Por consiguiente, en el ámbito de la investigación biomédica, la Academia para la vida puede constituir un punto de referencia y de iluminación no sólo para los investigadores católicos, sino también para cuantos deseen trabajar en este sector de la biomedicina para el bien verdadero de todo hombre.

4. Renuevo, por tanto, mi apremiante llamamiento para que la investigación científica y biomédica, evitando cualquier tentación de manipulación del hombre, se dedique con tesón a explorar caminos y recursos para el apoyo de la vida humana, la curación de las enfermedades y la solución de los problemas siempre nuevos en el ámbito biomédico. La Iglesia respeta y apoya la investigación científica, cuando tiene una orientación auténticamente humanística, evitando toda forma de instrumentalización o destrucción del ser humano y manteniéndose libre de la esclavitud de los intereses políticos y económicos. La Iglesia, al proponer las orientaciones morales indicadas por la razón natural, está convencida de que presta un valioso servicio a la investigación científica, ordenada a la consecución del bien verdadero del hombre. Desde esta perspectiva, recuerda que no sólo los objetivos, sino también los métodos y los medios de la investigación deben ser siempre respetuosos de la dignidad de todo ser humano, en cualquier etapa de su desarrollo y en toda fase de la experimentación.

Hoy, tal vez más que en otros tiempos, dado el enorme desarrollo de las biotecnologías también experimentales en el hombre, es necesario que los científicos sean conscientes de los límites insuperables que la tutela de la vida, de la integridad y de la dignidad de todo ser humano impone a su actividad de investigación. He hablado muchas veces de este tema, porque estoy convencido de que callar ante ciertos resultados o pretensiones de la experimentación en el hombre no le está permitido a nadie, y mucho menos a la Iglesia, a la que la historia y quizá los mismos cultivadores de la ciencia podrían imputarle mañana su posible silencio.

5. Deseo dirigir, en especial, unas palabras de aliento a los científicos católicos para que, con competencia y profesionalidad, den su contribución en los sectores donde es más urgente una ayuda para la solución de los problemas que afectan a la vida y la salud de los hombres.

Mi llamamiento se dirige, en particular, a las instituciones y a las universidades que llevan el título de "católicas", para que se esfuercen por estar siempre a la altura de los valores ideales que han propiciado su origen. Hace falta un verdadero movimiento de pensamiento y una nueva cultura de perfil ético elevado y de valor científico irreprensible, para promover un progreso auténticamente humano y efectivamente libre en la misma investigación.

### MATERIAL LISTADO
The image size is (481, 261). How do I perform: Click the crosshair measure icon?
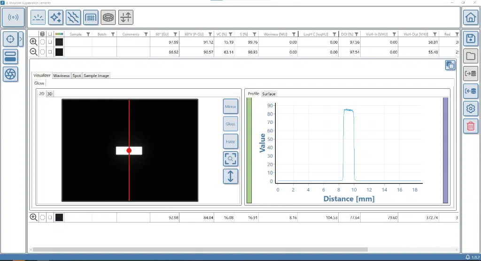10,39
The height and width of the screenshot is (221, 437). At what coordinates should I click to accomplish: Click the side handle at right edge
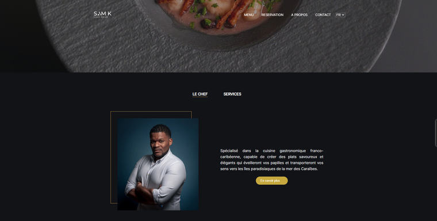(x=436, y=133)
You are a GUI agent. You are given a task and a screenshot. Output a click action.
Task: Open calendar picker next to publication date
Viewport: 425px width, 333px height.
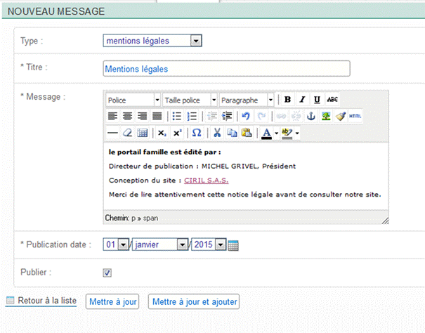click(x=234, y=245)
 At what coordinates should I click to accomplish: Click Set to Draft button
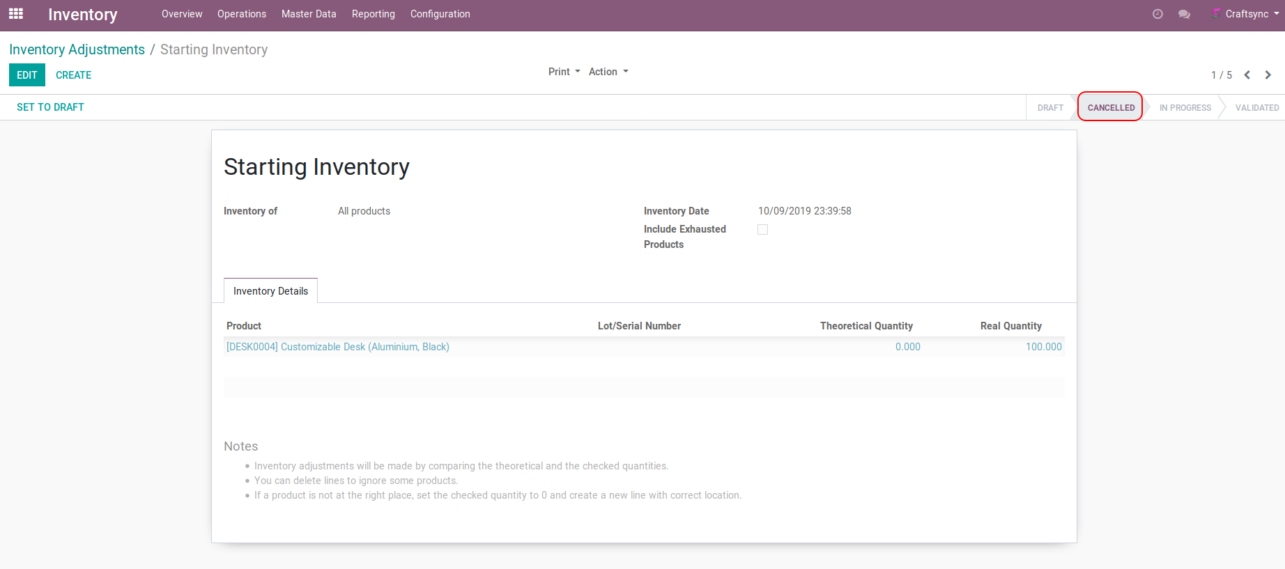[x=50, y=107]
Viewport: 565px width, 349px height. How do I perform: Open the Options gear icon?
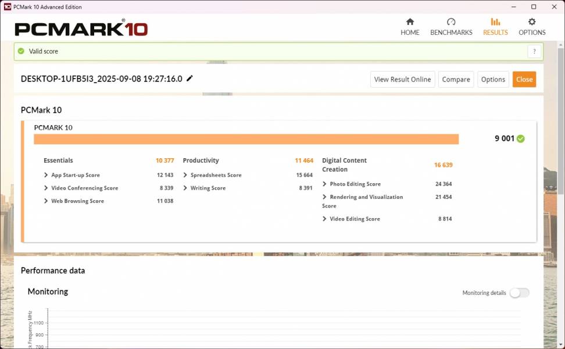532,22
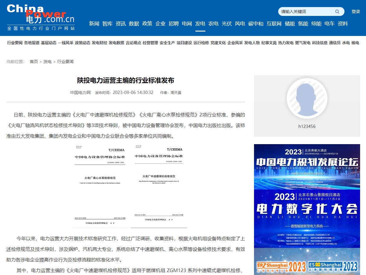Go to the 光伏 section
This screenshot has width=366, height=275.
coord(227,24)
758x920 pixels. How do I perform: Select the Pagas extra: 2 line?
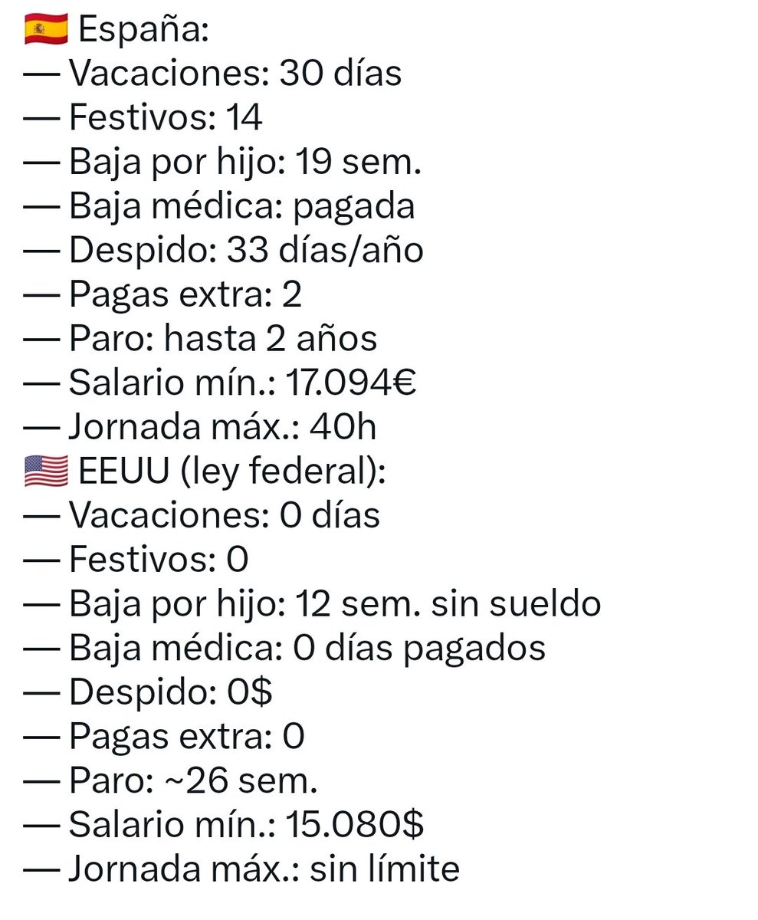tap(163, 295)
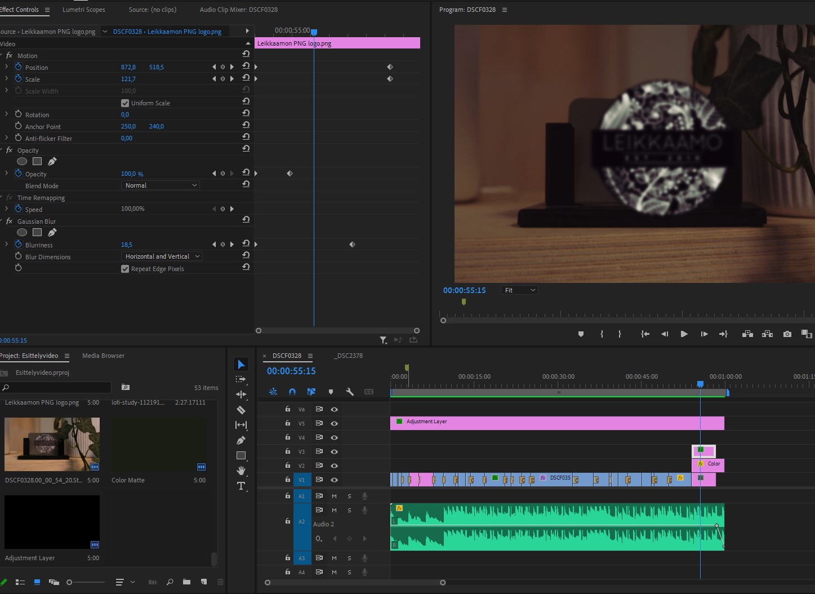Open timeline display settings wrench

350,392
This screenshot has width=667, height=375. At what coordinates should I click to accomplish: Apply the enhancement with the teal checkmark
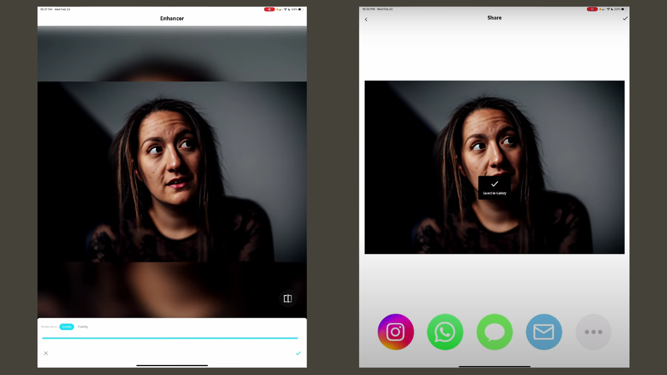298,353
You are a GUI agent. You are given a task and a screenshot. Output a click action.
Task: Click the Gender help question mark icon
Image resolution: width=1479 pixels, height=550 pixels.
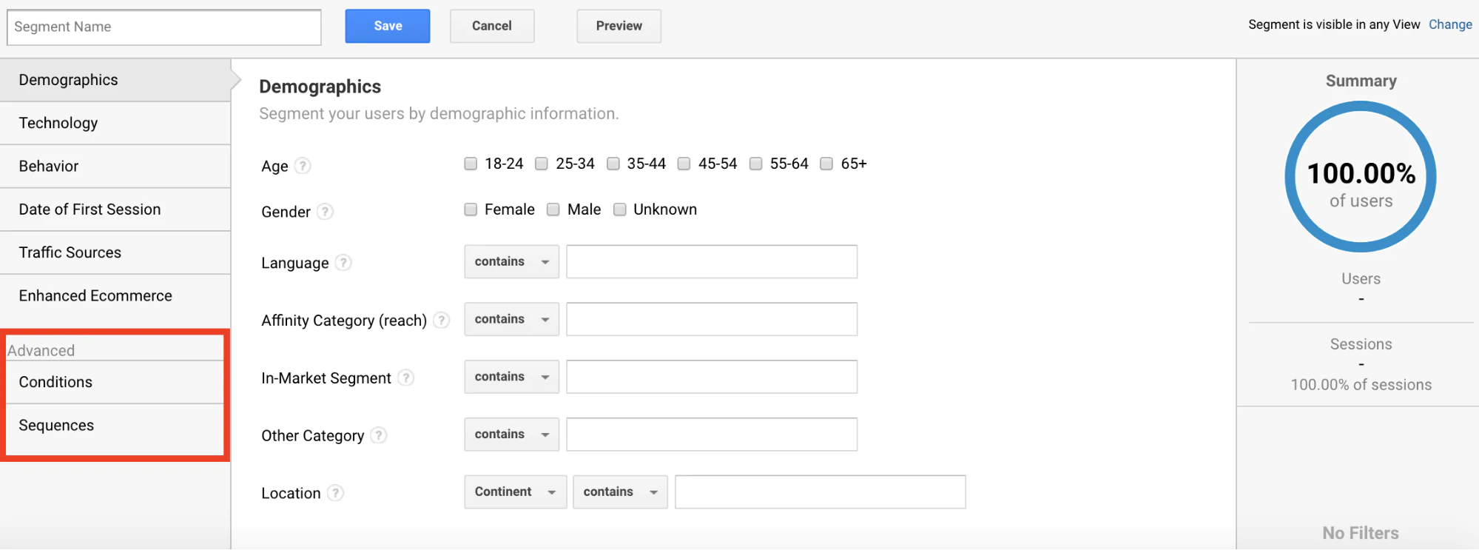coord(325,212)
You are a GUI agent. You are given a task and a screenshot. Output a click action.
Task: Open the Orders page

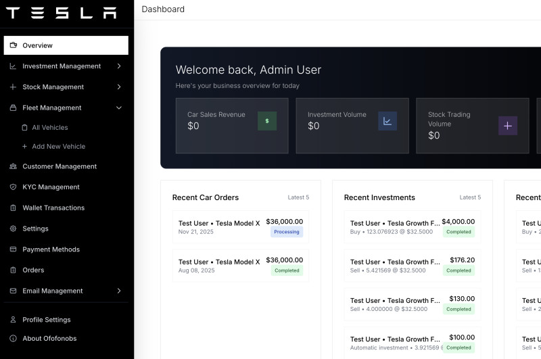(x=33, y=270)
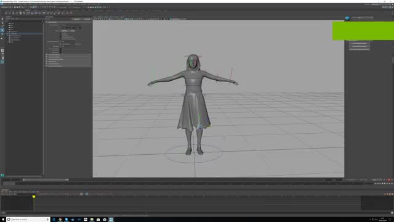This screenshot has width=394, height=222.
Task: Click the Maya logo icon at bottom left
Action: 2,175
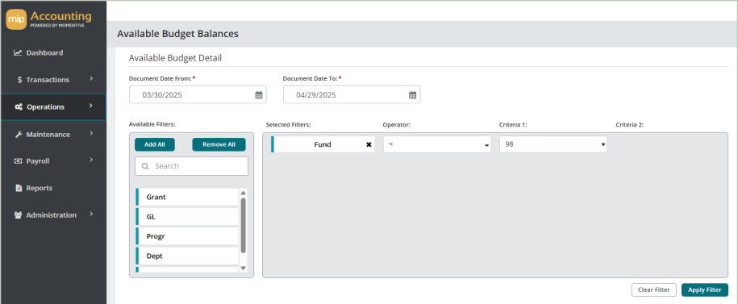Screen dimensions: 738x304
Task: Remove the Fund selected filter
Action: click(x=369, y=144)
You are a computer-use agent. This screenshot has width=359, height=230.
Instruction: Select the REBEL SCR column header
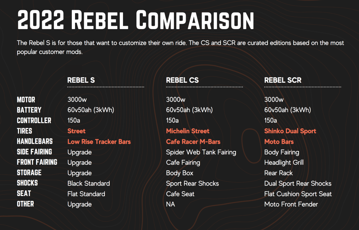click(x=283, y=80)
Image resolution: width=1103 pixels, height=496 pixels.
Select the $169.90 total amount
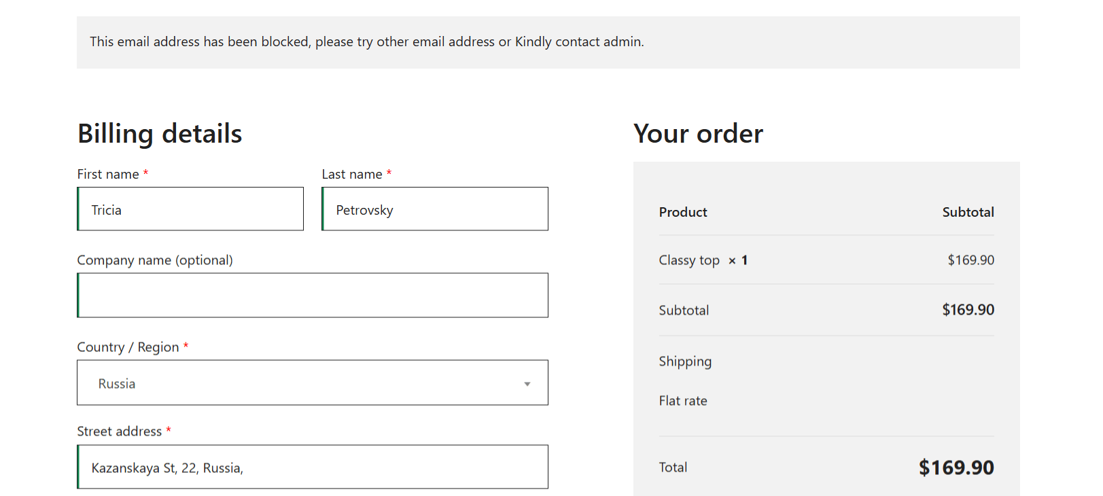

### COMPLETA LO SIGUIENTE
• 1. Reproduce sin cambios el fragmento del texto sobre la investigación biomédica que empieza con las palabras que contienen "Por consiguiente, en" y termina con "de todo hombre.".
• 2. Traduce al inglés esta oración del texto sobre la investigación biomédica: «La Iglesia respeta y apoya la investigación científica, cuando tiene una orientación auténticamente humanística, evitando toda forma de instrumentalización o destrucción del ser humano y manteniéndose libre de la esclavitud de los intereses políticos y económicos.»

### RESPUESTAS DEL EJERCICIO
• 1.
Por consiguiente, en el ámbito de la investigación biomédica, la Academia para la vida puede constituir un punto de referencia y de iluminación no sólo para los investigadores católicos, sino también para cuantos deseen trabajar en este sector de la biomedicina para el bien verdadero de todo hombre.

• 2. The Church respects and supports scientific research when it has an authentically humanistic orientation, avoiding every form of instrumentalization or destruction of the human being and remaining free from enslavement to political and economic interests.